Now updated with hands-on video. Click ahead to watch some of Reign 2′s mystical siege machines and heroic character units in action.
War in the Middle East these days depresses us. Thankfully, Reign of Swords: Episode 2 has all of the sand-swept deserts, with none of the tanks, bombs, or missiles. The closest thing in this medieval fantasy game to heavy artillery is a catapult or ballistae. If you enjoyed the horsemen vs. mythical creatures showdown in The Mummy Returns, you’ll probably like where this game is headed stylistically.
In case you’re not familiar with the series, the original Reign of Swords is a turn-based strategy game with an army that you can customize between stages. When you deploy your troops, you only have a certain amount of points you can spend, so battles don’t get too unbalanced. You can also take on side missions to earn loot that helps you upgrade your army. For example, a shiny medal turns a powerful Knight into a nearly unstoppable Hero.
Each character starts with 100 health points, but that doesn’t last long. Instead of fighting at full strength until they’re dead, units cause less damage as they get hurt. As a result, you have to be thoughtful about which enemy units you target, and if you really want to get into the nitty-gritty details you can drill through the provided information about which weapons are most effective against which kinds of armor.

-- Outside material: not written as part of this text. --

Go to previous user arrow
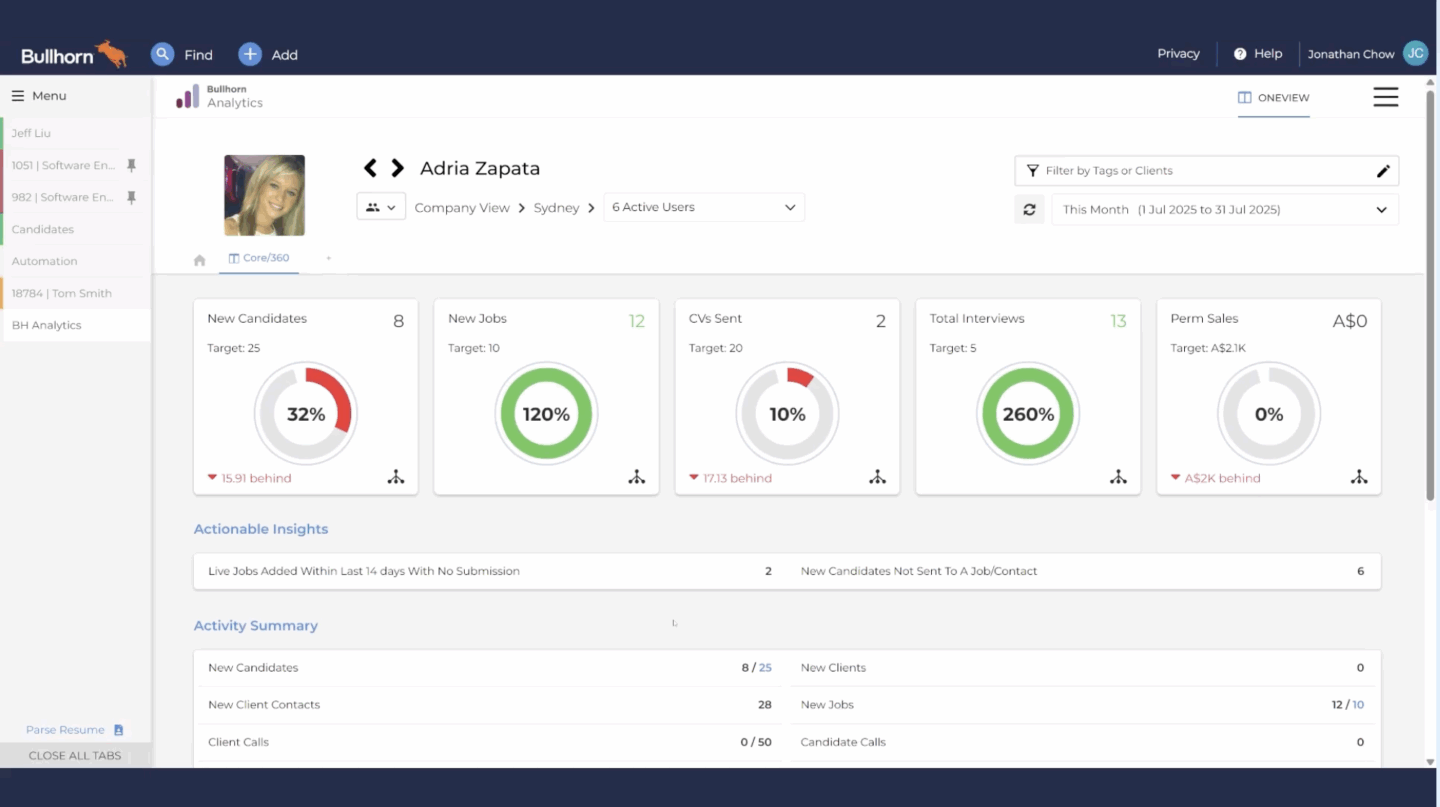Viewport: 1440px width, 807px height. coord(370,168)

This isn’t completely necessary, however. Even though it takes about half an hour to get comfortable with the combat system, you’ll soon figure out how to keep your troops in formation while dealing out damage to the enemy army. On levels that let you choose your own troops, your strategy’” long range, short range, or hit-and-run’” is all up to you.
Early on in the single-player campaign, we began to encounter some of the new gameplay features that make the battles a bit more interesting than in Reign of Swords 1. Warp portals dot the early levels, and since you can’t move immediately after stepping out of one, you’re vulnerable for a turn.
Also, several of the new units have very handy abilities that can shape the battle, should you choose to utilize them. A new unit called the Craftsmen, who you must rescue in one of the first missions, can build huts to regenerate health for other units. We like to think of these little tents as porta-potties. Craftsmen can also pound a few nails to repair a broken section of wall or weakened siege weapon.
Ah, and the artillery. We’ve covered many different kinds of catapults on Slide to Play, from those that launch penguins to the kind that whacks orcs from Saga, but these siege weapons are among the most interesting. The new Ballistae unit delivers an electric bolt across three spaces, making it essential to thinning out the enemy’s advancing ranks. Catapult and Trebuchet units are iffy on the accuracy, but can make even the strongest units go squish after a few rounds.
The new units are definitely the stars here, and we haven’t even mentioned the fantasy units like sandtrap-creating Dune Sirens, parasitic Blood Gorgers, and a never-lonesome Conjurer (he always summons some monstrous buddies to keep him company).
The creative new fighting units are definitely a reason to check out this sequel, but the new multiplayer features are worth a look as well. Instead of playing out automatically after a brief setup like in the first game, the online battles will actually be turn-based. You’ll also be able to move one turn, send it to your opponent, and have them send their next move whenever they’re ready. Unfortunately, we weren’t able to try out any online games for this preview, but they sound promising. Plus, we’re also told you can carry over your same army from the first game, if you’re particularly fond of it.
Hardcore strategy players will want to spend time poring over every new addition in this sequel, but even newcomers will probably be able to catch on quickly. Consider this: even if you’ve never played or really enjoyed a turn-based strategy game, Reign of Swords: Episode 2 may be the one that makes you appreciate the genre. Bringing new players on board’” now that’s a hopeful sign for iPhone gaming.